Given request » Starting at the entry containing "November 2013 (186, 407)" and ending after the one containing "November 2010 (186, 597)", reproduce each entry in full, shifting both values of every answer coordinate pair up by 111.

(Entries on locating words and elements)
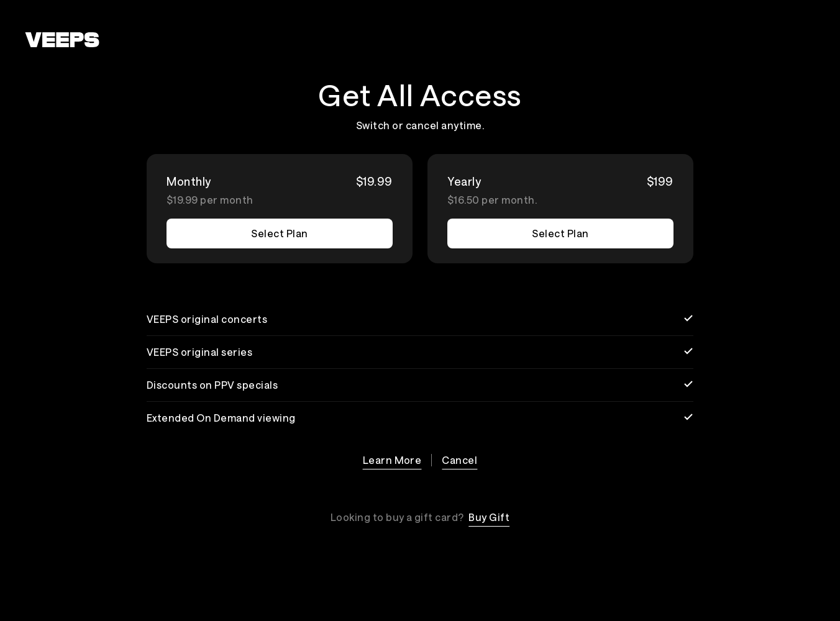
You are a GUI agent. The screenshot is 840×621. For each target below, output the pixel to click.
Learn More (392, 460)
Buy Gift (489, 517)
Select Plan (279, 233)
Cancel (459, 460)
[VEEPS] (62, 40)
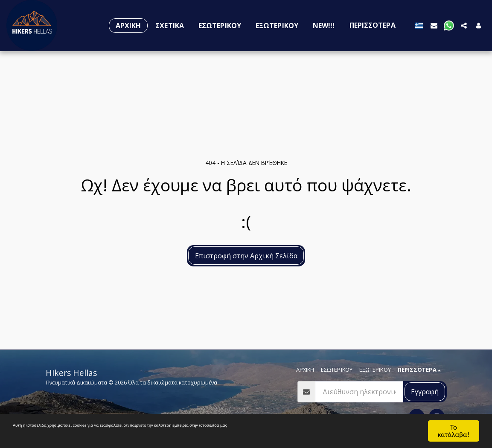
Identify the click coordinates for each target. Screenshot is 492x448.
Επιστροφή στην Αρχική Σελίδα (246, 256)
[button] (434, 25)
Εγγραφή (425, 392)
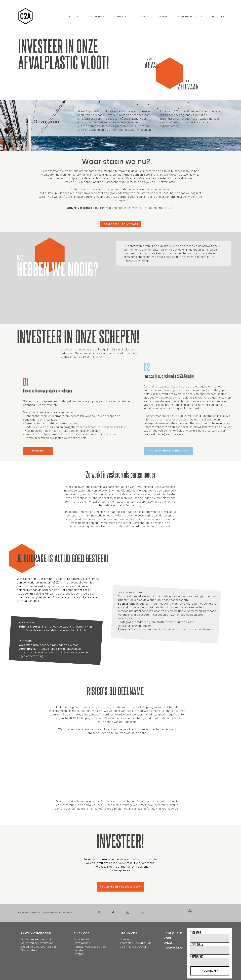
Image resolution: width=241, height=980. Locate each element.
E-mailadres (197, 956)
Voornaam (196, 932)
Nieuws (163, 17)
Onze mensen (96, 17)
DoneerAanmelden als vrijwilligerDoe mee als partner (136, 943)
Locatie (79, 950)
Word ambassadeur (189, 17)
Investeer (218, 17)
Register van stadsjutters (90, 947)
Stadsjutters (123, 17)
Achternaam (197, 944)
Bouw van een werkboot (37, 943)
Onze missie (82, 939)
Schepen (73, 17)
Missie (145, 17)
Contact (79, 954)
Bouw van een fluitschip (36, 939)
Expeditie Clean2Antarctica (39, 947)
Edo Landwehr (64, 912)
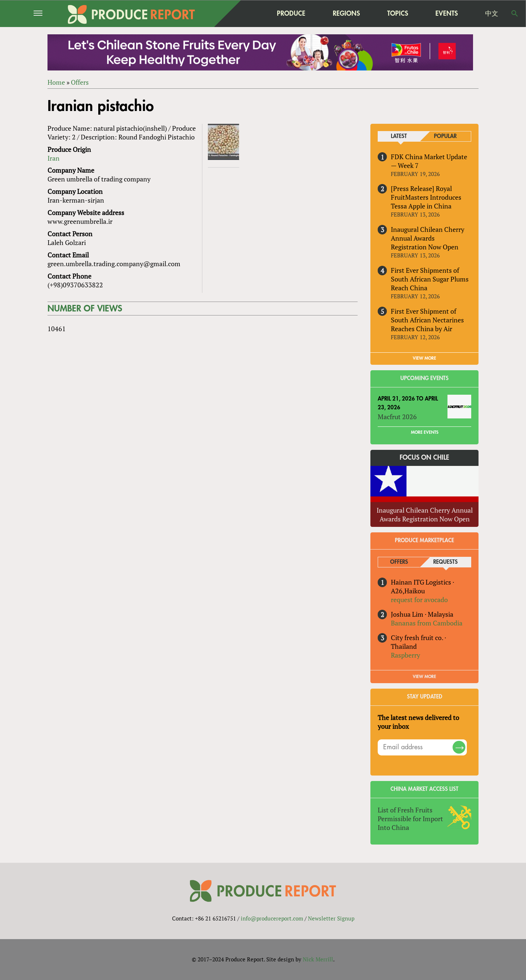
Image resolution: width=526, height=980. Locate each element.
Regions (346, 13)
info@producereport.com (272, 918)
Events (446, 13)
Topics (397, 13)
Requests (445, 562)
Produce (291, 13)
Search (515, 13)
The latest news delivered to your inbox (418, 722)
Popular (445, 136)
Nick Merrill (318, 959)
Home (56, 82)
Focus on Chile (424, 457)
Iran (53, 158)
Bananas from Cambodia (427, 623)
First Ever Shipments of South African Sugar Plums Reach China (430, 279)
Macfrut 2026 (397, 417)
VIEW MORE (424, 358)
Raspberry (405, 655)
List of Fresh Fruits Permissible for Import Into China (410, 818)
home (245, 13)
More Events (425, 432)
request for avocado (419, 600)
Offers (80, 82)
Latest (399, 136)
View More (424, 676)
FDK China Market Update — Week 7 (429, 161)
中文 (492, 13)
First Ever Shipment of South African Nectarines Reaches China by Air (427, 320)
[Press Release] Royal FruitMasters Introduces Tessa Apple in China (426, 197)
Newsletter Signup (331, 918)
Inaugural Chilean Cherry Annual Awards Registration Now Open (427, 238)
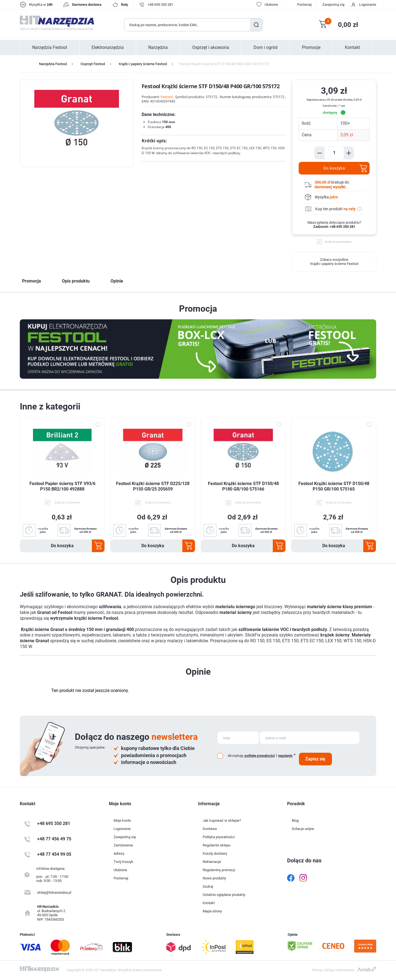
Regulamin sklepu (216, 845)
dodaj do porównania (338, 242)
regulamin (285, 756)
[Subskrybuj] (238, 738)
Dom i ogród (265, 47)
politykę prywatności (260, 756)
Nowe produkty (214, 878)
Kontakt (352, 47)
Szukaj (256, 25)
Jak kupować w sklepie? (222, 820)
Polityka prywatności (219, 837)
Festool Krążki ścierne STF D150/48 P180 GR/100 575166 (243, 486)
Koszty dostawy (215, 853)
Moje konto (122, 820)
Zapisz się (315, 759)
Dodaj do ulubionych (98, 425)
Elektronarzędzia (107, 47)
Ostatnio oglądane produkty (224, 894)
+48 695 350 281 (160, 5)
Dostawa (209, 829)
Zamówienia (123, 845)
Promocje (311, 47)
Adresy (119, 853)
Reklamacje (212, 862)
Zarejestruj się (333, 5)
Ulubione (120, 870)
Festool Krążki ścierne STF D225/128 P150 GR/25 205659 (153, 486)
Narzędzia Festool (50, 47)
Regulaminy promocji (219, 870)
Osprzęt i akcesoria (211, 47)
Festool (167, 97)
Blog (295, 820)
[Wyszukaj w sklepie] (187, 25)
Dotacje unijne (303, 829)
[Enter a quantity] (334, 153)
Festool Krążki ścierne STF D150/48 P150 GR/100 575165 (334, 486)
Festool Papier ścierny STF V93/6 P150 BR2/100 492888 (62, 486)
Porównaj (304, 5)
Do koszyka (334, 168)
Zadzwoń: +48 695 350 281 (334, 226)
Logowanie (367, 5)
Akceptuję (235, 756)
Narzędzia (158, 47)
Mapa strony (212, 911)
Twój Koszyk (123, 862)
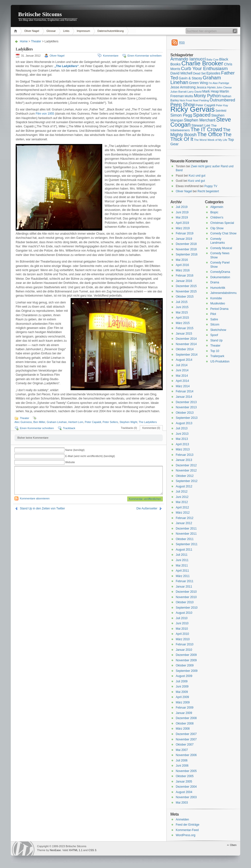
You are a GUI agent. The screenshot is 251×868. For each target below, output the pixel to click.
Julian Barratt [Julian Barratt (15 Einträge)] (178, 91)
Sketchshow (218, 330)
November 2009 (186, 660)
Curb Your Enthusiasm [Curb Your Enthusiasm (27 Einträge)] (204, 68)
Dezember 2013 (186, 402)
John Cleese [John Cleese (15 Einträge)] (224, 87)
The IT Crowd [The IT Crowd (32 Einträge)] (206, 129)
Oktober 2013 (185, 413)
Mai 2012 (182, 502)
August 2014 (184, 360)
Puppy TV (211, 186)
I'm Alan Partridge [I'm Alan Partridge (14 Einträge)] (219, 83)
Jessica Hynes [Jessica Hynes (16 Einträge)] (206, 87)
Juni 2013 (182, 434)
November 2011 (186, 534)
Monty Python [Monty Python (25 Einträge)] (207, 96)
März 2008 (183, 728)
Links (66, 31)
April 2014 (182, 381)
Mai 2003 (182, 803)
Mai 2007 (182, 750)
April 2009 (182, 697)
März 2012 (183, 513)
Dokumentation (220, 277)
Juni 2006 (182, 766)
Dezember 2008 (186, 718)
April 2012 (182, 507)
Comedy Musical (221, 248)
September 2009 (187, 671)
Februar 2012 (185, 518)
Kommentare (111, 56)
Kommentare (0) (151, 428)
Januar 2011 (184, 587)
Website (70, 462)
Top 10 (215, 351)
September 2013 (187, 418)
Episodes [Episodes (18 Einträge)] (213, 73)
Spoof (214, 335)
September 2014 (187, 354)
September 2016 (187, 254)
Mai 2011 (182, 565)
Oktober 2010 (185, 602)
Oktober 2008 (185, 723)
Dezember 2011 (186, 528)
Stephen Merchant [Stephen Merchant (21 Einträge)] (199, 120)
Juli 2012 (182, 492)
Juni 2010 (182, 623)
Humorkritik (218, 288)
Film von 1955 (45, 114)
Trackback (69, 428)
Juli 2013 (182, 428)
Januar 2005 (184, 781)
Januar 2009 (184, 713)
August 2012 (184, 486)
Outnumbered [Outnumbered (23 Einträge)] (222, 100)
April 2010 (182, 634)
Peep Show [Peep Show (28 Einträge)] (183, 104)
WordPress (23, 848)
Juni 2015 (182, 307)
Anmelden (182, 819)
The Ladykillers (148, 422)
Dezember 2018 (186, 244)
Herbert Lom (76, 422)
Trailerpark (217, 356)
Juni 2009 (182, 686)
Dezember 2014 (186, 339)
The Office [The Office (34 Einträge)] (210, 134)
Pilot (213, 314)
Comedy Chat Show (223, 234)
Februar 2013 (185, 455)
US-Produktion (220, 362)
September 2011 (187, 544)
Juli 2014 (182, 365)
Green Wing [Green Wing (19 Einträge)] (198, 83)
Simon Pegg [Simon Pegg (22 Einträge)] (181, 115)
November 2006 (186, 755)
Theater (36, 41)
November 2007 (186, 739)
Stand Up (216, 340)
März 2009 (183, 703)
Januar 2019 (184, 239)
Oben (233, 845)
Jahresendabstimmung (225, 293)
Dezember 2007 (186, 734)
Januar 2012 (184, 523)
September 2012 (187, 481)
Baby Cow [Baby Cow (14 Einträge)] (213, 59)
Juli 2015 (182, 302)
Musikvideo (218, 303)
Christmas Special (222, 223)
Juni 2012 (182, 497)
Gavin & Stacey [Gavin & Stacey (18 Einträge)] (190, 78)
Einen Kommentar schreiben (144, 56)
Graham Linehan (57, 422)
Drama (215, 282)
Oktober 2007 (185, 745)
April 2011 (182, 571)
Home (16, 31)
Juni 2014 (182, 370)
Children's (217, 217)
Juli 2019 (182, 207)
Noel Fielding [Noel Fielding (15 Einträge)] (201, 100)
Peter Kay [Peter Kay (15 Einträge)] (222, 105)
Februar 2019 (185, 234)
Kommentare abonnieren (35, 498)
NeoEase (55, 850)
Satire (214, 319)
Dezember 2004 (186, 787)
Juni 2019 (182, 212)
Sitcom (215, 324)
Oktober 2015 (185, 297)
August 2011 (184, 550)
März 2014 (183, 386)
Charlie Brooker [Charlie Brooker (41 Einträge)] (202, 63)
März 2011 (183, 576)
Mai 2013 (182, 439)
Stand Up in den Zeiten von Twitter (43, 508)
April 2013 (182, 444)
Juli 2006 (182, 761)
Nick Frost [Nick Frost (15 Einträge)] (186, 100)
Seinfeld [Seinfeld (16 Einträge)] (221, 111)
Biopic (214, 212)
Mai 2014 (182, 376)
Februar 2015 (185, 328)
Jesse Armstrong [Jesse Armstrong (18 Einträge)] (183, 87)
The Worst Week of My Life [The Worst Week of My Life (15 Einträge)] (211, 140)
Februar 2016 (185, 276)
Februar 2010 (185, 644)
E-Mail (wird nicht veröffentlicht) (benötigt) (90, 456)
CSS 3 (92, 850)
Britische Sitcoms (40, 14)
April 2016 (182, 265)
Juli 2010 (182, 618)
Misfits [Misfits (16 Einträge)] (189, 96)
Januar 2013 (184, 460)
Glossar (51, 31)
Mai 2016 (182, 260)
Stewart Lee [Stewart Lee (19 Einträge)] (201, 125)
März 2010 (183, 639)
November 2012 (186, 470)
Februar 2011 (185, 581)
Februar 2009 (185, 708)
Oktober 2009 (185, 665)
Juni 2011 (182, 560)
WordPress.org (186, 835)
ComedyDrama (220, 272)
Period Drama (219, 309)
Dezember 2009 (186, 655)
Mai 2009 (182, 692)
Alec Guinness (23, 422)
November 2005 (186, 771)
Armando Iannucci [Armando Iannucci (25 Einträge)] (188, 59)
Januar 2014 (184, 397)
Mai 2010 (182, 629)
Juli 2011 (182, 555)
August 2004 (184, 792)
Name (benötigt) (75, 450)
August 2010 (184, 613)
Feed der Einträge (188, 825)
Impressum (83, 31)
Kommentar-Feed (187, 830)
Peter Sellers (110, 422)
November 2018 (186, 249)
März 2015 (183, 323)
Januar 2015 (184, 334)
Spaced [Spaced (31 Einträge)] (202, 115)
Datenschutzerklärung (111, 31)
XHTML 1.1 (76, 850)
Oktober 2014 (185, 349)
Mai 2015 (182, 312)
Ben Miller (39, 422)
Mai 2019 (182, 217)
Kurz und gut (197, 176)
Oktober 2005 (185, 776)
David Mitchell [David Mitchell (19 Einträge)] (181, 73)
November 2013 (186, 407)
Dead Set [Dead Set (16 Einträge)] (199, 73)
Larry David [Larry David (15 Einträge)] (194, 91)
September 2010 (187, 608)
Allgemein (217, 207)
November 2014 (186, 344)
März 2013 (183, 450)
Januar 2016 (184, 281)
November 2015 (186, 291)
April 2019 (182, 223)
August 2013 (184, 423)
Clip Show (217, 228)
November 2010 (186, 597)
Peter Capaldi (93, 422)
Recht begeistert (208, 191)
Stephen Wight (129, 422)
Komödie (216, 298)
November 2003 (186, 797)
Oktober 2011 (185, 539)
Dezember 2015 (186, 286)
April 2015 (182, 318)
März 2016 (183, 270)
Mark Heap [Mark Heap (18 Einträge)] (211, 91)
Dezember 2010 (186, 592)
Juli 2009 (182, 681)
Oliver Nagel (32, 31)
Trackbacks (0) (129, 428)
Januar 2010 (184, 650)
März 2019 (183, 228)
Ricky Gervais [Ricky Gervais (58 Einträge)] (192, 109)
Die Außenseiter (147, 508)
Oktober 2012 (185, 476)
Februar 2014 (185, 391)
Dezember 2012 (186, 465)
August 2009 (184, 676)
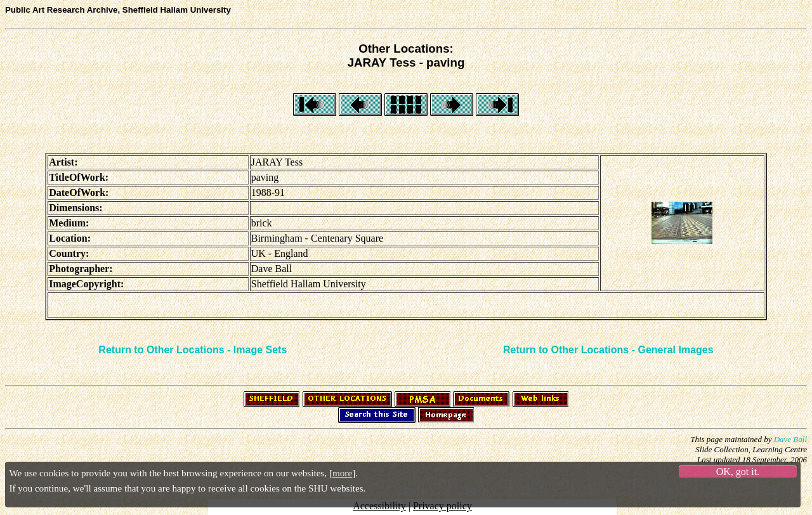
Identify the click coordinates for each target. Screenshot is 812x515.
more (342, 473)
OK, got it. (738, 471)
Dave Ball (790, 439)
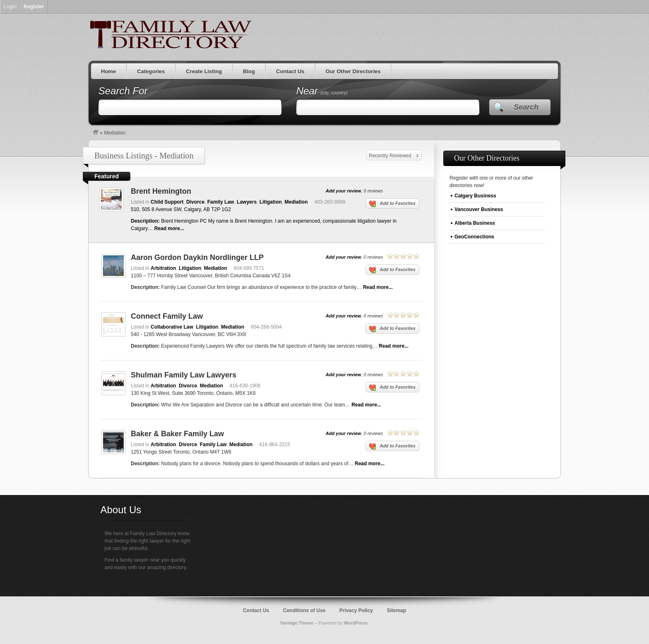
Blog (249, 71)
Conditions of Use (304, 610)
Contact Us (290, 71)
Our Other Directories (353, 71)
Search (526, 107)
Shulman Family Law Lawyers (183, 375)
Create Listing (204, 71)
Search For (123, 91)
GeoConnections (474, 237)
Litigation (271, 202)
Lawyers (247, 202)
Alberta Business (475, 223)
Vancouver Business (478, 209)
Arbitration (163, 268)
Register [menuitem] (34, 6)
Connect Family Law (167, 316)
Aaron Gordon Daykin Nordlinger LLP (197, 257)
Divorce (195, 202)
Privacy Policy (356, 610)
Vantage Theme (296, 623)
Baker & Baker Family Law (177, 434)
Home (108, 71)
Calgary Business (475, 196)
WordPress (356, 623)
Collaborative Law (172, 327)
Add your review (344, 191)
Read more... (169, 228)
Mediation (296, 202)
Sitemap (396, 610)
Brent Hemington (161, 191)
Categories (151, 71)
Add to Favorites (392, 204)
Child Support (167, 202)
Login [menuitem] (10, 6)
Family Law (221, 202)
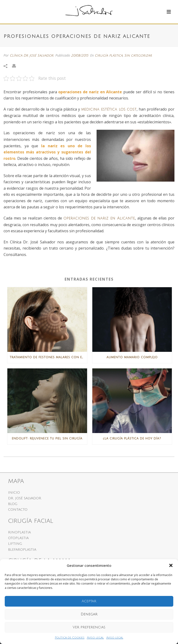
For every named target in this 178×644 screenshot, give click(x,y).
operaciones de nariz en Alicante (99, 218)
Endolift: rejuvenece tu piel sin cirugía (47, 438)
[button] (171, 565)
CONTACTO (18, 510)
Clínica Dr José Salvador (32, 56)
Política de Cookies (70, 638)
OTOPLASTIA (18, 538)
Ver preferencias (89, 627)
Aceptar (89, 601)
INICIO (14, 492)
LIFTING (15, 544)
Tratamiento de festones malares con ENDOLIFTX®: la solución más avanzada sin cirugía (48, 357)
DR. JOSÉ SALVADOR (24, 498)
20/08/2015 (80, 56)
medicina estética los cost (109, 109)
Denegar (89, 614)
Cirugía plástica (108, 56)
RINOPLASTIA (19, 532)
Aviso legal (95, 638)
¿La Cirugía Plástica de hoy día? (132, 438)
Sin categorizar (138, 56)
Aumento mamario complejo (132, 357)
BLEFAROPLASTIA (22, 550)
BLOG (13, 504)
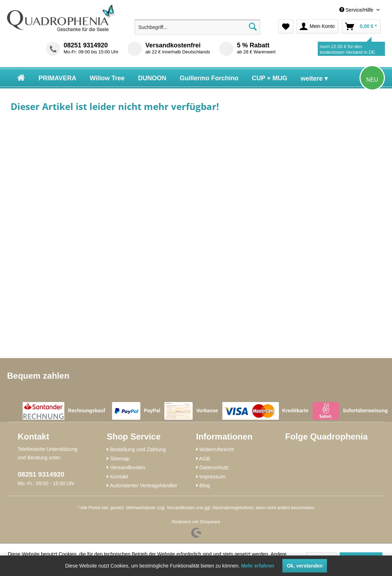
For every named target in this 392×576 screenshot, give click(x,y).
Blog (205, 485)
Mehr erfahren (257, 566)
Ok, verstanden (304, 566)
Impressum (212, 476)
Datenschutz (214, 467)
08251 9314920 (86, 45)
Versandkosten (127, 467)
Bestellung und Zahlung (138, 449)
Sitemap (119, 458)
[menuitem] (329, 10)
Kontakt (119, 476)
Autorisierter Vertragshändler (144, 485)
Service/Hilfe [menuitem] (357, 10)
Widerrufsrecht (217, 449)
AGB (205, 458)
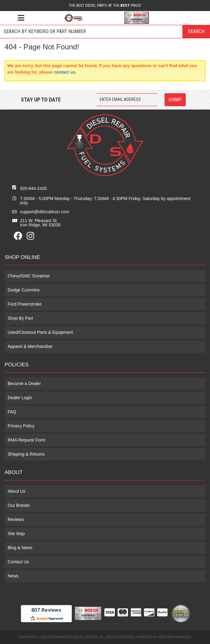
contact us (64, 72)
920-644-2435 (33, 188)
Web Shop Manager (174, 637)
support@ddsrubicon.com (45, 212)
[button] (105, 32)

Full answer »
November 2013 (297, 518)
Dead Set [Dead Set (16 Einträge)] (310, 184)
Larry David [Larry David (15 Einträge)] (305, 202)
September 2010 (298, 719)
Allgemein (328, 318)
November 2014 (297, 455)
März 2013 (294, 561)
Januar 2016 (295, 392)
November 2015 (297, 402)
April 2019 (293, 334)
August 2013 (295, 534)
Clip Show (328, 339)
November 2010 (297, 708)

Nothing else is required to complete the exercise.